• [DATA]
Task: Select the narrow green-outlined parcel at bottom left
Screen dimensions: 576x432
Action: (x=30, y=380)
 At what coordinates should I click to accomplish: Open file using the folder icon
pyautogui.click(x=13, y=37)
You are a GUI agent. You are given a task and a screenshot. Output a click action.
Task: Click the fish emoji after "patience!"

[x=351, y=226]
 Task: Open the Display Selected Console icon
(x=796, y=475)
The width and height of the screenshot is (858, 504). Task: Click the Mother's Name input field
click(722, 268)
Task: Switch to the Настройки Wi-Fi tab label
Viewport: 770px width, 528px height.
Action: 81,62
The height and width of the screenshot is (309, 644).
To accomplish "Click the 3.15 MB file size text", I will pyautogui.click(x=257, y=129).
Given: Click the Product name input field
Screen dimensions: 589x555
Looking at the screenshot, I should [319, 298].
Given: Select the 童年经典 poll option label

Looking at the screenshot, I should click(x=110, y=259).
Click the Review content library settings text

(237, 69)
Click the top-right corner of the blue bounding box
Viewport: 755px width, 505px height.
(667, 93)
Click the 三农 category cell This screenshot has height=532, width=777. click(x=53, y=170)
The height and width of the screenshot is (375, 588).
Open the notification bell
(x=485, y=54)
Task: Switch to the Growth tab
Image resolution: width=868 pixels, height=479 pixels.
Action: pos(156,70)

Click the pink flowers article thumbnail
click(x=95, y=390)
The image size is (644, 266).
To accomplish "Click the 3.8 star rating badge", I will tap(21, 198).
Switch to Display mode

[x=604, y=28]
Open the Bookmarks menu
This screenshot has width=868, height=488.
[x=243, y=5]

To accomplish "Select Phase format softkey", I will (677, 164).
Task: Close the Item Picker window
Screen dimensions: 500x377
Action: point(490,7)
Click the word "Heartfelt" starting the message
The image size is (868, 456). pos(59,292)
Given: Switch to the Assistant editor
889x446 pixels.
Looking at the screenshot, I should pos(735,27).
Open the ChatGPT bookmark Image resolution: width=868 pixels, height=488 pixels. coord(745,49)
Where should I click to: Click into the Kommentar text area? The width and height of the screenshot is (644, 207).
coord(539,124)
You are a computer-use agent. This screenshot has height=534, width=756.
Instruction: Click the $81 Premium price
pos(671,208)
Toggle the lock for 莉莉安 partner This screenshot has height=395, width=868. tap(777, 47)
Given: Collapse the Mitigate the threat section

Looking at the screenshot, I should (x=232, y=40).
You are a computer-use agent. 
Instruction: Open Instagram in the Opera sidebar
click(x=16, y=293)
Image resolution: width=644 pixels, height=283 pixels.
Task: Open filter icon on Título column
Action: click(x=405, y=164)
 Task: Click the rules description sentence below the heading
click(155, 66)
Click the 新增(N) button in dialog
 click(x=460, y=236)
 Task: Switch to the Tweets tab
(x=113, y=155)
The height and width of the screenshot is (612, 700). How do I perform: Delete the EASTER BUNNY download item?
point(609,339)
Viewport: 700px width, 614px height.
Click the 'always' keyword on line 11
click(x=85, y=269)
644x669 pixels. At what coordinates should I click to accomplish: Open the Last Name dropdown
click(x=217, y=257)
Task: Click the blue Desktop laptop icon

• [HOW TO COMPLETE THIS TASK] Repeat the material in full, exactly as written.

• [EXERCISE OUTPUT]
Task: Select the narrow green-outlined parcel at bottom left
Screen dimensions: 576x432
Action: (x=30, y=380)
 At what coordinates should I click to accomplish: Open file using the folder icon
pyautogui.click(x=13, y=37)
You are a GUI agent. You are given a task and a screenshot. Output a click action.
Task: Click the fish emoji after "patience!"

[x=351, y=226]
 Task: Open the Display Selected Console icon
(x=796, y=475)
The width and height of the screenshot is (858, 504). Task: Click the Mother's Name input field
click(722, 268)
Task: Switch to the Настройки Wi-Fi tab label
Viewport: 770px width, 528px height.
Action: 81,62
The height and width of the screenshot is (309, 644).
To accomplish "Click the 3.15 MB file size text", I will pyautogui.click(x=257, y=129).
Given: Click the Product name input field
Screen dimensions: 589x555
Looking at the screenshot, I should [319, 298].
Given: Select the 童年经典 poll option label

Looking at the screenshot, I should click(x=110, y=259).
Click the Review content library settings text

(237, 69)
Click the top-right corner of the blue bounding box
Viewport: 755px width, 505px height.
(667, 93)
Click the 三农 category cell This screenshot has height=532, width=777. click(x=53, y=170)
The height and width of the screenshot is (375, 588).
Open the notification bell
(x=485, y=54)
Task: Switch to the Growth tab
Image resolution: width=868 pixels, height=479 pixels.
Action: pos(156,70)

Click the pink flowers article thumbnail
click(x=95, y=390)
The image size is (644, 266).
To accomplish "Click the 3.8 star rating badge", I will tap(21, 198).
Switch to Display mode

[x=604, y=28]
Open the Bookmarks menu
This screenshot has width=868, height=488.
[x=243, y=5]

To accomplish "Select Phase format softkey", I will (677, 164).
Task: Close the Item Picker window
Screen dimensions: 500x377
Action: point(490,7)
Click the word "Heartfelt" starting the message
The image size is (868, 456). pos(59,292)
Given: Switch to the Assistant editor
889x446 pixels.
Looking at the screenshot, I should pos(735,27).
Open the ChatGPT bookmark Image resolution: width=868 pixels, height=488 pixels. coord(745,49)
Where should I click to: Click into the Kommentar text area? The width and height of the screenshot is (644, 207).
coord(539,124)
You are a computer-use agent. This screenshot has height=534, width=756.
Instruction: Click the $81 Premium price
pos(671,208)
Toggle the lock for 莉莉安 partner This screenshot has height=395, width=868. tap(777, 47)
Given: Collapse the Mitigate the threat section

Looking at the screenshot, I should (x=232, y=40).
You are a computer-use agent. 
Instruction: Open Instagram in the Opera sidebar
click(x=16, y=293)
Image resolution: width=644 pixels, height=283 pixels.
Task: Open filter icon on Título column
Action: click(x=405, y=164)
 Task: Click the rules description sentence below the heading
click(155, 66)
Click the 新增(N) button in dialog
 click(x=460, y=236)
 Task: Switch to the Tweets tab
(x=113, y=155)
The height and width of the screenshot is (612, 700). How do I perform: Delete the EASTER BUNNY download item?
point(609,339)
Viewport: 700px width, 614px height.
Click the 'always' keyword on line 11
click(x=85, y=269)
644x669 pixels. At what coordinates should I click to accomplish: Open the Last Name dropdown
click(x=217, y=257)
Task: Click the blue Desktop laptop icon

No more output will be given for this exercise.